Saario developed an expenditure-revenue theory, which offered "a dynamic profit calculation theory of accounting... [which] strongly influenced Finnish accounting thought, legislation, and practice until the mid-1990s." In retrospect, the key principles in Saario’s theory (1945) were consistent with those in the famous Paton and Littleton monograph An Introduction to Corporate Accounting Standards which was published a few years earlier (1940). These principles include the use of: (1) historical costs as the basis of accounting, (2) the so-called accruals basis in recognizing revenues and expenses, and (3) matching expenses with the revenues they have earned in the calculation of period’s net income. Noteworthily, the name of Saario's theory ("expenditure - revenue theory") derived directly from the last mentioned matching principle.

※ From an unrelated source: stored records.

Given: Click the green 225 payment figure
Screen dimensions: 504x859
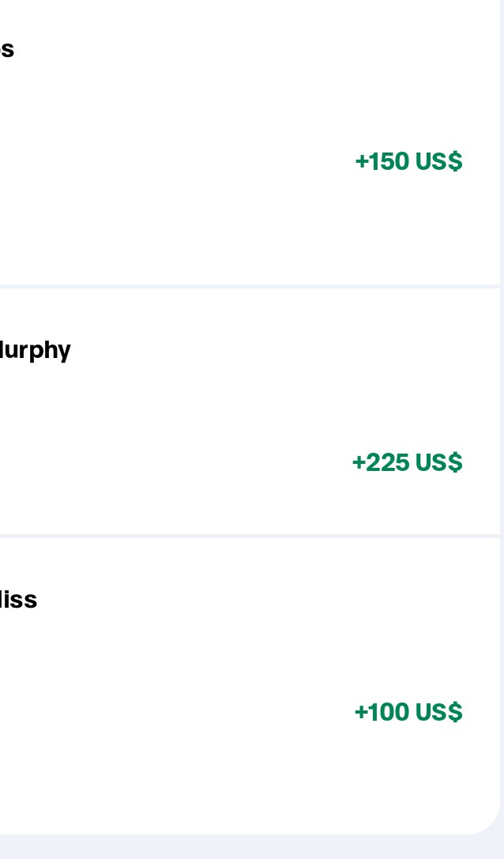Looking at the screenshot, I should point(382,462).
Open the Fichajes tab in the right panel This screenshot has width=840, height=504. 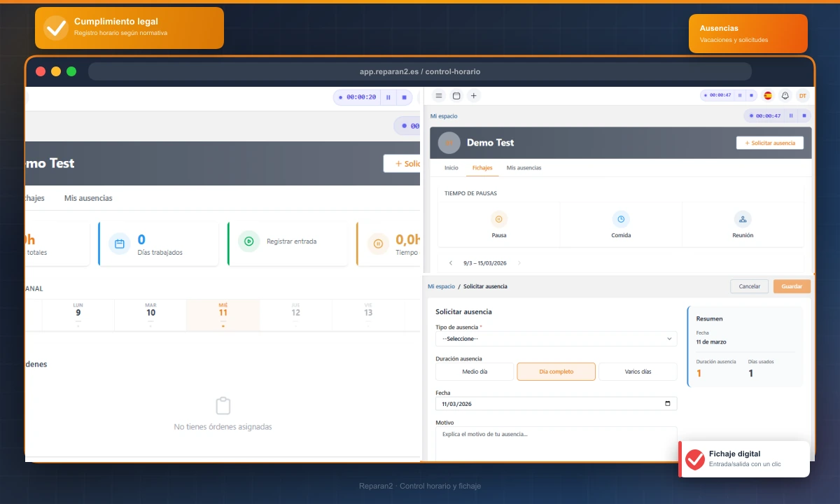[482, 168]
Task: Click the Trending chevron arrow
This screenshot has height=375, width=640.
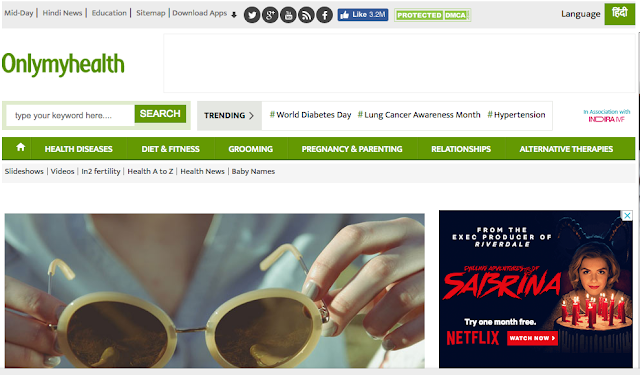Action: 251,115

== Selected publications ==
- Saario, Martti. Realisointiperiaate ja käyttöomaisuuden poistot tuloslaskennassa. PhD Thesis, Helsinki School of Economics, 1945.
- Saario, Martti. Kirjanpidon meno-tulo-teoria. Otava, 1959.

Articles, a selection:
- Saario, Martti. "On Expenditure Tax Shield." Enterprise Income, Financing and Taxation II (in Finnish). Ed. by Martti Saario. Helsinki (1969).
- Saario, Martti. "The Present Value and Proper Timing of Depreciations." Enterprise Income, Financing and Taxation II (in Finnish). Ed. by Martti Saario. Helsinki (1969).

About Saario:
- Pihlanto, Pekka, and Kari Lukka. "Martti Saario–suomalaisen laskenta-ajattelun kehittäjä." The Finnish Journal of Business Economics 3 (1993): 251–277.
- Lukka, K., and P. Pihlanto. "Martti Saario (1906–88). The developer of Finnish accounting theory." Twentieth-century accounting thinkers. Routledge (1994).
- Pajunen, Kati. "Martti saario–Henkilökuva." LTA 4 (2011): 11.